[TUHS] Book Recommendation

Ron Natalie ron at ronnatalie.com
Wed Nov 17 01:52:51 AEST 2021


PL/I was my introduction to structured programming (though it took a 
somewhat loose approach to that).   I always
Over my early years I spent time on a couple of implementations and 
always had been amused by its somewhat COBOLish IO scheme
and spent a little time dabbling in variants such as the IBM PL/S, 
UNIVAC PLUS, and the UofM interpretted PLUM.

Then I got introduced to C and it was all downhill from there :)

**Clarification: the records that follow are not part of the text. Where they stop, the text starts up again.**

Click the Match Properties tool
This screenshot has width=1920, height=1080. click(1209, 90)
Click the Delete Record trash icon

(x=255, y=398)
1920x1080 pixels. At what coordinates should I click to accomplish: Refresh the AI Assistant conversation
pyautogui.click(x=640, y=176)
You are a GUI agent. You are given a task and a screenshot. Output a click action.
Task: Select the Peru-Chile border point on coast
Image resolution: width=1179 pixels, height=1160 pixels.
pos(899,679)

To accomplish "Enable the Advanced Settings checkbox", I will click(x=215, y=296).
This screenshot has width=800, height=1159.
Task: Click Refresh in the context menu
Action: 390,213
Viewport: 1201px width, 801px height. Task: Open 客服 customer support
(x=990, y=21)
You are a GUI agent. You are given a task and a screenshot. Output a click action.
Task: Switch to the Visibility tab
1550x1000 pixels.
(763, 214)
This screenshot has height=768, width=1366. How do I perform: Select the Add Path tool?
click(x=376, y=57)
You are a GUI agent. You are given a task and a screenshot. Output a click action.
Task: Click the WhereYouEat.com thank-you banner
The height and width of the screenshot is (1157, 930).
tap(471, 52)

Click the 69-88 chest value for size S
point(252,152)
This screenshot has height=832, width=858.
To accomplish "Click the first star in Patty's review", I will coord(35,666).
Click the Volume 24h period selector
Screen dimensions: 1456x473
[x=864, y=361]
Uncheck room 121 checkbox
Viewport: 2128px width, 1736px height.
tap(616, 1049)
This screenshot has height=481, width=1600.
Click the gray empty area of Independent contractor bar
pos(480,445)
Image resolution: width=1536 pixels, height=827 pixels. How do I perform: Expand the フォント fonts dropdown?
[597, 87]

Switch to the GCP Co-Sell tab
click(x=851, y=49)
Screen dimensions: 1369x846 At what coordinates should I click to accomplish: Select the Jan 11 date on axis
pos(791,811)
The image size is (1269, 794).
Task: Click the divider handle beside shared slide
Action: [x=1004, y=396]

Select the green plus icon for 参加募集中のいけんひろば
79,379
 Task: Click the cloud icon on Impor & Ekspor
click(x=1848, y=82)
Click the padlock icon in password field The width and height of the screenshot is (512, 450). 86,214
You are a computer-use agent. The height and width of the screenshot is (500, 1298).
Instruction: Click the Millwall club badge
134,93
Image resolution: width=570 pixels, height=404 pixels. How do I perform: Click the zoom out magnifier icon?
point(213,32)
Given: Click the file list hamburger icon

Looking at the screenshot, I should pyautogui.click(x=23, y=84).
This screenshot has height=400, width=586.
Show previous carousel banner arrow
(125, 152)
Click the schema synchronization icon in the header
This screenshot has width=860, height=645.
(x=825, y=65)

------ Original Message ------
From: "Douglas McIlroy" <douglas.mcilroy at dartmouth.edu>
To: "TUHS main list" <tuhs at minnie.tuhs.org>
Sent: 11/16/2021 9:57:55 AM
Subject: Re: [TUHS] Book Recommendation

>The following remark stirred old memories. Apologies for straying off
>the path of TUHS.
>
>>  I have gotten the impression that [PL/I] was a language that was beloved by no one.
>
>As I was a designer of PL/I, an implementer of EPL (the preliminary
>PL/I compiler used to build Multics), and author of the first PL/I
>program to appear in the ACM Collected Algorithms, it's a bit hard to
>admit that PL/I was "insignificant". I'm proud, though, of having
>conceived the SIGNAL statement, which pioneered exception handling,
>and the USES and SETS attributes, which unfortunately sank into
>oblivion. I also spurred Bud Lawson to invent -> for pointer-chasing.
>The former notation C(B(A)) became A->B->C. This was PL/I's gift to C.
>
>After the ACM program I never wrote another line of PL/I.
>Gratification finally came forty years on when I met a retired
>programmer who, unaware of my PL/I connection, volunteered that she
>had loved PL/I above all other programming languages.